The piece wraps up with McKinnon and Clinton singing "Lean on Me" together before Val disappears, leaving McKinnon with only a "hard, tan business shoe" as proof that Val was real.
Would Donald Trump drop out of the presidential race if he lost support?
If Donald Trump starts dropping in the polls, he will drop out of the presidential race.
At least, that's what he told NBC's Chuck Todd on "Meet the Press" on Sunday.
"I'm not a masochist," Trump said. "And if I was dropping in the polls where I saw that I wasn't going to win, why would I continue?"
Sunday's comment -- the second time Trump said he would potentially leave the campaign trail -- comes as the Republican frontrunner's standing in polls has leveled off.
Trump remains ahead in Iowa and New Hampshire, but his lead has shrunk since one month ago, according to the latest NBC News/Wall Street Journal/Marist polls.
In New Hampshire, Trump is five points ahead of presidential hopeful Carly Fiorina -- 21% to 16% -- followed by Jeb Bush in third at 11%.
Trump is five points ahead of Ben Carson in Iowa, 24% to 19%. His lead over Carson in Iowa was seven points in the same poll last month.
On Sunday, Trump said he would have "no problem" going back to work as a businessman.
"If I were doing poorly, if I saw myself going down, if you would stop calling me 'cause you no longer have any interest in Trump because 'he has no chance,' I'd go back to my business," he told Todd.

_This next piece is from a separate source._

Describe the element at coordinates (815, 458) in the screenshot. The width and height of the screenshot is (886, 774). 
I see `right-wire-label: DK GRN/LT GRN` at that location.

Trump says Middle East would be better off with Kadafi and Hussein in power
Republican presidential frontrunner Donald Trump said Sunday the Middle East would be better off today if Moammar Kadafi and Saddam Hussein were still in power.
"It's not even a contest," he said in an interview during NBC's "Meet the Press." "Iraq is a disaster¿. ISIS came out of Iraq."
Asked by NBC's Chuck Todd if he welcomed Russian President Vladimir Putin's involvement in Syria, Trump said he saw little downside because Putin will get "bogged down."
Trump said that if he were elected president, he would sit back and "see what's going on" in Syria, arguing that it would be problematic to remove Syrian President Bashar Assad from power and potentially replace him with someone worse.
"We are going to get bogged down in Syria. If you look at what happened with the Soviet Union in Afghanistan, that's when they went bankrupt," Trump said. "Everybody that's touched the Middle East, they've gotten bogged down."
Trump's position falls in line with statements President Obama made earlier this week. On Friday, the president cautioned against a commitment that risks drawing the U.S. into a new quagmire in the Middle East.
Trump, who is still ahead in Iowa and New Hampshire despite a shrinking lead in the polls, told Tod the trillions of dollars the U.S. spent in Iraq and Afghanistan were "destroying our country."
"Everybody that's gone to the Middle East has had nothing but problems," he said.